D’ailleurs, quasiment tous vos sauteurs sont chez David Cottin ?
Oui, à l’exception de deux poulains que j’ai en association chez François Nicolle. C’est à l’occasion d’une vente publique que François Nicolle m’a demandé de rentrer sur un fils de Gemix qu’il venait d’acquérir et j’ai répondu favorablement. J’ai beaucoup de respect et d’admiration pour la carrière de cet entraîneur.
Comme en plat, vous vous êtes diversifié pour le choix de vos entraîneurs ?
Je suis un homme de contact et j’ai besoin de partager avec mes différents entraîneurs sur la gestion de notre écurie. Aujourd’hui, j’ai le plaisir de travailler avec Francis-Henri Graffard, Yann Barberot et Édouard Monfort. On se parle, on suit l’évolution des chevaux, notamment des engagements et du choix des jockeys. C’est aussi la même chose dans l’élevage. Nous travaillons avec Thierry de La Héronnière et nous prenons du plaisir à réfléchir et échanger sur le choix des croisements. Il faut que ce soit du plaisir ! Quand vous avez une écurie importante et une activité professionnelle qui vous prend beaucoup de temps, il faut la gérer, pouvoir s’appuyer sur des professionnels avec lesquels travailler dans un climat de totale confiance.
D’ailleurs, l’un des traits de votre réussite, c’est la fidélité, que ce soit avec vos chevaux, comme Gemix, ou avec vos entraîneurs…

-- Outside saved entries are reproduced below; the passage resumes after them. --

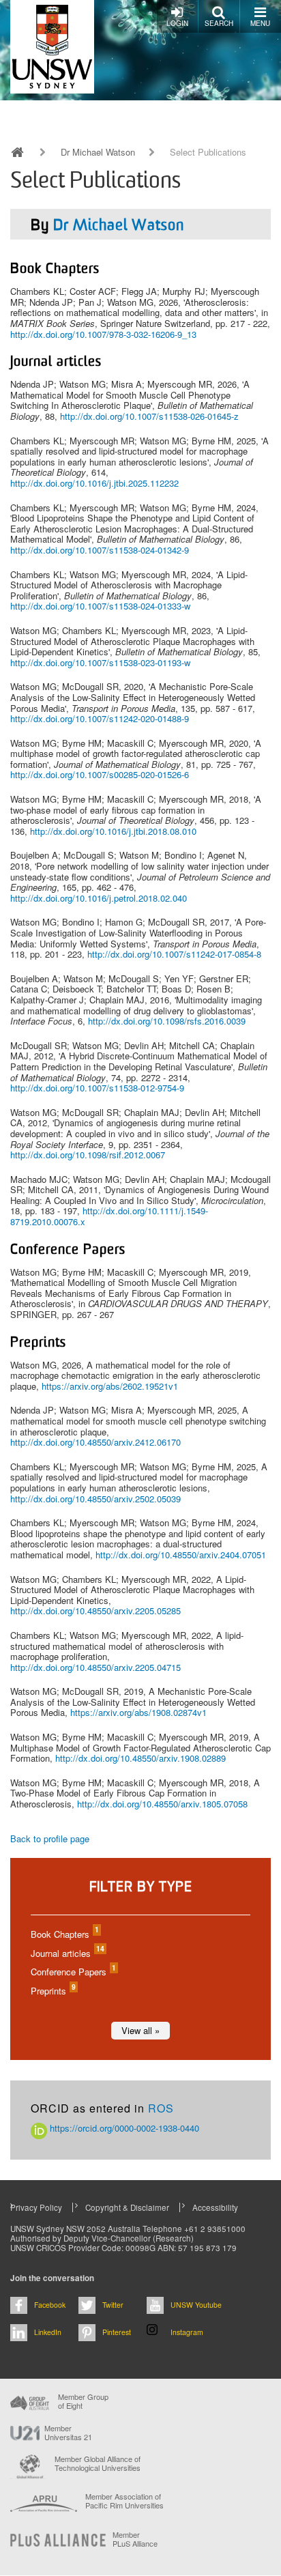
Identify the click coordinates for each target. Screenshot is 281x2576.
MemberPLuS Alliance (135, 2539)
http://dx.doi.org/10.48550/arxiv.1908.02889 (140, 1757)
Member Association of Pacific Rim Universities (124, 2501)
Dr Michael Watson (98, 152)
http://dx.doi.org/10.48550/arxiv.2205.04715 (95, 1667)
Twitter (112, 2305)
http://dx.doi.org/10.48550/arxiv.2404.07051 (180, 1554)
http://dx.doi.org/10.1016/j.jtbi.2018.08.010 (113, 831)
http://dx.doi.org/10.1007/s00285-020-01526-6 (99, 774)
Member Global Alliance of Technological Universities (97, 2464)
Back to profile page (49, 1838)
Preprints (52, 1990)
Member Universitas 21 (68, 2433)
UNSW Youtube (196, 2305)
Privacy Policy (36, 2207)
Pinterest (116, 2332)
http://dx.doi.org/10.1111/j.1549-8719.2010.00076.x (109, 1216)
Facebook (49, 2305)
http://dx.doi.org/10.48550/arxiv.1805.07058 (162, 1803)
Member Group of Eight (83, 2401)
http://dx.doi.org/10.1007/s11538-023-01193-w (100, 662)
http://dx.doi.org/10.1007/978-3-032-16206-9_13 (103, 334)
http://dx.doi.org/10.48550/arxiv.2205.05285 (95, 1610)
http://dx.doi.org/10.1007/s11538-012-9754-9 (97, 1087)
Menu (260, 23)
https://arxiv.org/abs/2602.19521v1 (110, 1385)
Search (219, 23)
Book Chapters (64, 1934)
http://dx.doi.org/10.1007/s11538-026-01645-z (149, 416)
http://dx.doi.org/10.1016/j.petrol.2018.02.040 (98, 897)
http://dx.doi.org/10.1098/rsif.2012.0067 (87, 1154)
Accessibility (215, 2207)
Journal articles (67, 1953)
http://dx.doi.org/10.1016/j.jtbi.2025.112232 (94, 482)
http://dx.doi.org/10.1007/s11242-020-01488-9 (99, 718)
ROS (161, 2108)
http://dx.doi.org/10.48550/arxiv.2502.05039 (95, 1498)
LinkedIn (47, 2332)
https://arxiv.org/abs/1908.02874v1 (138, 1712)
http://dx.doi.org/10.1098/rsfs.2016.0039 (167, 1020)
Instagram (187, 2332)
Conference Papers (73, 1971)
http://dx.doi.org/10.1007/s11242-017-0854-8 (174, 953)
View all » (140, 2030)
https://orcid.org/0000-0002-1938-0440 (123, 2127)
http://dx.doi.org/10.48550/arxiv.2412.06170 (95, 1441)
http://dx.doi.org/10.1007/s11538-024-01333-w (100, 605)
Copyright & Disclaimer (127, 2207)
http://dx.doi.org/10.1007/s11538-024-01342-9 (99, 549)
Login (177, 23)
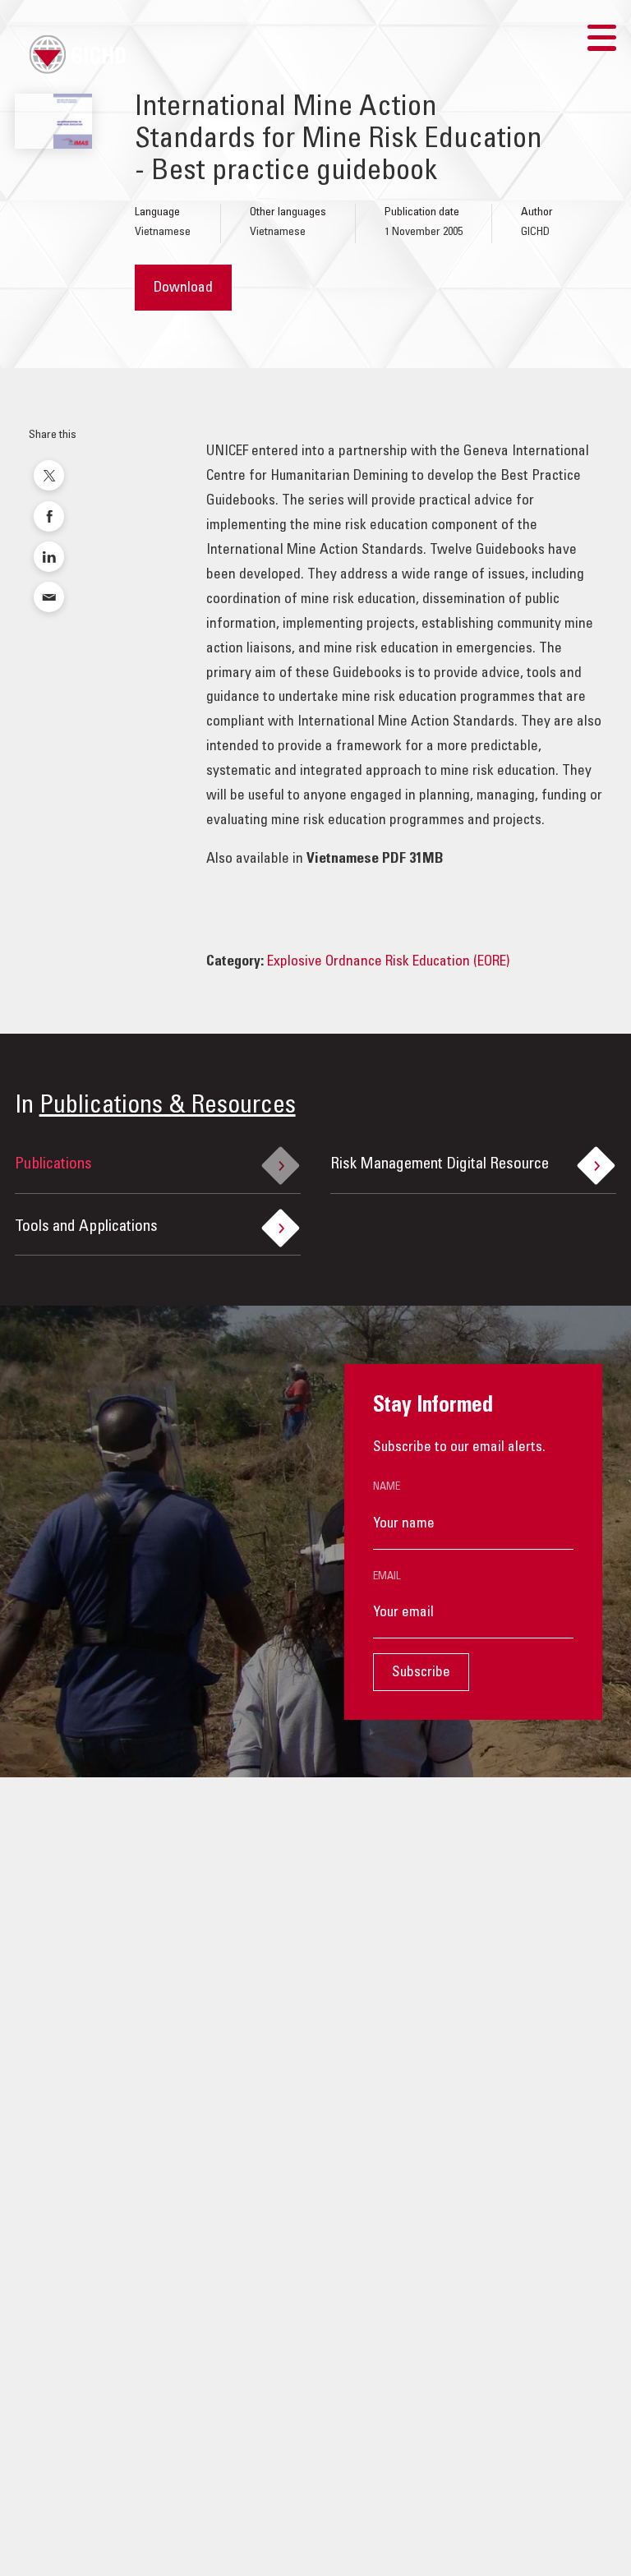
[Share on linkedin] (49, 556)
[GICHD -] (77, 54)
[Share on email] (49, 597)
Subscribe (421, 1673)
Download (183, 288)
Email (387, 1577)
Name (386, 1487)
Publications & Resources (167, 1106)
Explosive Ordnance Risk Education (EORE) (388, 962)
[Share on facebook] (49, 516)
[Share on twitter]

C’est vrai. À l’époque, Gemix, c’est Nicolas Bertran de Balanda qui en a fait un cheval d’obstacle. C’est quelqu’un que j’ai connu tout jeune chez son père. Lorsqu’il s’est installé comme entraîneur, à Lyon, nous lui avons envoyé un camion avec quelques chevaux. Quelques années après, nous avons acheté Gemix, qui, à l’époque, était un cheval de plat. Il n’était pas facile, mais il a décidé de le dresser sur l’obstacle. Il a ensuite créé ce tandem Gemix & David Cottin avec les résultats que l’on connaît.
Pourrait-on aussi comparer votre réussite à celle d’un Jean-Luc Lagardère qui a cru en Linamix, d’un Guy Pariente qui a soutenu Kendargent et qui, tous deux, ont réussi leur pari ?
La réussite est arrivée avec Gemix avec le concours de circonstances que nous avons évoqué. Je ne peux pas parler de monsieur Lagardère que je n’ai pas connu directement, mais Dieu sait que j’avais une admiration sans bornes pour lui, en revanche, j’ai des contacts avec Guy Pariente. J’ai la plus grande estime pour lui. Pour Gemix, ç'a été pour moi une très grande douleur de le voir décrié de la sorte. On lui a trouvé tous les défauts de la terre. Il était alezan, il avait des balzanes, il n’était pas suffisamment grand, il n’avait pas de papier maternel... Par contre, il a gagné un million d’euros en course. Si l’on regarde le parc étalon, vous allez avoir du mal à trouver l’équivalent. Malgré cela, les éleveurs l’ont boudé alors qu’ils nous incitaient à ne pas vendre Gemix, afin qu’il produise en France. Nous avons fait un petit prix de saillie mais il a fait seulement une vingtaine de saillies la première année et un peu plus la deuxième. On peut dire qu’avec mon associé, nous nous sommes beaucoup battus sans jamais nous décourager. Le courage, c’est un juste milieu entre la peur et l’audace.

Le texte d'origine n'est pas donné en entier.